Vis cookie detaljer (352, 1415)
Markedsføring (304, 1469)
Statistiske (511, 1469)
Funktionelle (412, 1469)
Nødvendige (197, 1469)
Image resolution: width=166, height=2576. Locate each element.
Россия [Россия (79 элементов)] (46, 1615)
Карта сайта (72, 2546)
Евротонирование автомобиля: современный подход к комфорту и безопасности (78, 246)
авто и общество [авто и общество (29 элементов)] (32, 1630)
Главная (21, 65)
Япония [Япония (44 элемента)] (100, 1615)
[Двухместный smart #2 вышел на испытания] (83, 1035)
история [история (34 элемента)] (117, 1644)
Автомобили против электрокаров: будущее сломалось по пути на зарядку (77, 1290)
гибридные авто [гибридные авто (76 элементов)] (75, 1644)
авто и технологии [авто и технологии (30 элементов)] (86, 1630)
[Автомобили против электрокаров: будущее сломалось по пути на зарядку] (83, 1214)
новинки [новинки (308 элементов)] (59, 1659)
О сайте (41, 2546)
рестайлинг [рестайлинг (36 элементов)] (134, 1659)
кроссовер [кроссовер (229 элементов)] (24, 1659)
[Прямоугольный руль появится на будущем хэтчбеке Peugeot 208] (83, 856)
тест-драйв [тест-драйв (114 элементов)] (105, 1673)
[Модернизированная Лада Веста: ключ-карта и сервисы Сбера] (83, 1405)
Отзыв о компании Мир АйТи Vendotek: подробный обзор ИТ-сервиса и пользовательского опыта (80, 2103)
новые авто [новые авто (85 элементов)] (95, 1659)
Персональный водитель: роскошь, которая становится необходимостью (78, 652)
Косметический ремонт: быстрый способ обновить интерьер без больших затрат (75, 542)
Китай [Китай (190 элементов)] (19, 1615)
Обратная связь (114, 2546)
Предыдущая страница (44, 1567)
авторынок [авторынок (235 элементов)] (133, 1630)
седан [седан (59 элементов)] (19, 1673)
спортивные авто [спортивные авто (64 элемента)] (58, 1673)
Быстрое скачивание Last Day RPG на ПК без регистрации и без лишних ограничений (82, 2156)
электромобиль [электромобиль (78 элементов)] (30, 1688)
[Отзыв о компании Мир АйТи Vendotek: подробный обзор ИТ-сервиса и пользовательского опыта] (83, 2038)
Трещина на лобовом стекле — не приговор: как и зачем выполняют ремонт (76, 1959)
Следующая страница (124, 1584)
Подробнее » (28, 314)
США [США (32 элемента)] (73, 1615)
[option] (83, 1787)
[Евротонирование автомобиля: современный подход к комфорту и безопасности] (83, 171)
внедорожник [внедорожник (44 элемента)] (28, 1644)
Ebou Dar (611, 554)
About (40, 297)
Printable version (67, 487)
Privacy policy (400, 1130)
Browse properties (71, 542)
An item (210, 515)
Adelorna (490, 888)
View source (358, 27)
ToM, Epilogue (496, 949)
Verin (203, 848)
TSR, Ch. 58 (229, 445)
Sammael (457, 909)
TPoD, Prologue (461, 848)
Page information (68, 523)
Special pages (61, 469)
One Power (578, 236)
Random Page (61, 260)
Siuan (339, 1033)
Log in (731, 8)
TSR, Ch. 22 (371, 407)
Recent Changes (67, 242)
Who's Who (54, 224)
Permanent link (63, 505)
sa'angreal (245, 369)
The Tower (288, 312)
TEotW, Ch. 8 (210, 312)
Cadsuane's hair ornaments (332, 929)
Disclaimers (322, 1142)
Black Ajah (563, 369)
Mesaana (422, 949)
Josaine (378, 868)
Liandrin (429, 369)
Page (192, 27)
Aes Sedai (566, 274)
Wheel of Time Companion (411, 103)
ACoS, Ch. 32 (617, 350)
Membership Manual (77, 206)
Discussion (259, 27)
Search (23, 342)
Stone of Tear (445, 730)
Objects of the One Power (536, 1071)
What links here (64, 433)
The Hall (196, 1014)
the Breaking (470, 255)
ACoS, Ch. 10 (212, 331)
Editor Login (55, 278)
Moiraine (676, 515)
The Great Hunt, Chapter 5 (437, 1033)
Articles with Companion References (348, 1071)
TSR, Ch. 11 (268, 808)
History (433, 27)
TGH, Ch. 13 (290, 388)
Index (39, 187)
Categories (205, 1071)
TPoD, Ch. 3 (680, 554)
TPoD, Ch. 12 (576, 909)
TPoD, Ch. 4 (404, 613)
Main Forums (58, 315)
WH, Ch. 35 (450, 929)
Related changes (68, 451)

▶ [GOAL OF THE EXERCISE]
Rewrite every one of the lines above, putting "Community Forums" wherever "Main Forums" appears. Keep everything else unchanged.

▶ [RESPONSE BELOW]
Vis cookie detaljer (352, 1415)
Markedsføring (304, 1469)
Statistiske (511, 1469)
Funktionelle (412, 1469)
Nødvendige (197, 1469)
Image resolution: width=166, height=2576. Locate each element.
Россия [Россия (79 элементов)] (46, 1615)
Карта сайта (72, 2546)
Евротонирование автомобиля: современный подход к комфорту и безопасности (78, 246)
авто и общество [авто и общество (29 элементов)] (32, 1630)
Главная (21, 65)
Япония [Япония (44 элемента)] (100, 1615)
[Двухместный smart #2 вышел на испытания] (83, 1035)
история [история (34 элемента)] (117, 1644)
Автомобили против электрокаров: будущее сломалось по пути на зарядку (77, 1290)
гибридные авто [гибридные авто (76 элементов)] (75, 1644)
авто и технологии [авто и технологии (30 элементов)] (86, 1630)
[Автомобили против электрокаров: будущее сломалось по пути на зарядку] (83, 1214)
новинки [новинки (308 элементов)] (59, 1659)
О сайте (41, 2546)
рестайлинг [рестайлинг (36 элементов)] (134, 1659)
кроссовер [кроссовер (229 элементов)] (24, 1659)
[Прямоугольный руль появится на будущем хэтчбеке Peugeot 208] (83, 856)
тест-драйв [тест-драйв (114 элементов)] (105, 1673)
[Модернизированная Лада Веста: ключ-карта и сервисы Сбера] (83, 1405)
Отзыв о компании Мир АйТи Vendotek: подробный обзор ИТ-сервиса и пользовательского опыта (80, 2103)
новые авто [новые авто (85 элементов)] (95, 1659)
Персональный водитель: роскошь, которая становится необходимостью (78, 652)
Косметический ремонт: быстрый способ обновить интерьер без больших затрат (75, 542)
Китай [Китай (190 элементов)] (19, 1615)
Обратная связь (114, 2546)
Предыдущая страница (44, 1567)
авторынок [авторынок (235 элементов)] (133, 1630)
седан [седан (59 элементов)] (19, 1673)
спортивные авто [спортивные авто (64 элемента)] (58, 1673)
Быстрое скачивание Last Day RPG на ПК без регистрации и без лишних ограничений (82, 2156)
электромобиль [электромобиль (78 элементов)] (30, 1688)
[Отзыв о компании Мир АйТи Vendotek: подробный обзор ИТ-сервиса и пользовательского опыта] (83, 2038)
Трещина на лобовом стекле — не приговор: как и зачем выполняют ремонт (76, 1959)
Следующая страница (124, 1584)
Подробнее » (28, 314)
США [США (32 элемента)] (73, 1615)
[option] (83, 1787)
[Евротонирование автомобиля: современный подход к комфорту и безопасности] (83, 171)
внедорожник [внедорожник (44 элемента)] (28, 1644)
Ebou Dar (611, 554)
About (40, 297)
Printable version (67, 487)
Privacy policy (400, 1130)
Browse properties (71, 542)
An item (210, 515)
Adelorna (490, 888)
View source (358, 27)
ToM, Epilogue (496, 949)
Verin (203, 848)
TSR, Ch. 58 (229, 445)
Sammael (457, 909)
TPoD, Prologue (461, 848)
Page information (68, 523)
Special pages (61, 469)
One Power (578, 236)
Random Page (61, 260)
Siuan (339, 1033)
Log in (731, 8)
TSR, Ch. 22 (371, 407)
Recent Changes (67, 242)
Who's Who (54, 224)
Permanent link (63, 505)
sa'angreal (245, 369)
The Tower (288, 312)
TEotW, Ch. 8 (210, 312)
Cadsuane's hair ornaments (332, 929)
Disclaimers (322, 1142)
Black Ajah (563, 369)
Mesaana (422, 949)
Josaine (378, 868)
Liandrin (429, 369)
Page (192, 27)
Aes Sedai (566, 274)
Wheel of Time Companion (411, 103)
ACoS, Ch. 32 (617, 350)
Membership Manual (77, 206)
Discussion (259, 27)
Search (23, 342)
Stone of Tear (445, 730)
Objects of the One Power (536, 1071)
What links here (64, 433)
The Hall (196, 1014)
the Breaking (470, 255)
ACoS, Ch. 10 (212, 331)
Editor Login (55, 278)
Moiraine (676, 515)
The Great Hunt, Chapter 5 (437, 1033)
Articles with Companion References (348, 1071)
TSR, Ch. 11 (268, 808)
History (433, 27)
TGH, Ch. 13 (290, 388)
Index (39, 187)
Categories (205, 1071)
TPoD, Ch. 3 (680, 554)
TPoD, Ch. 12 (576, 909)
TPoD, Ch. 4 (404, 613)
Community Forums (58, 315)
WH, Ch. 35 (450, 929)
Related changes (68, 451)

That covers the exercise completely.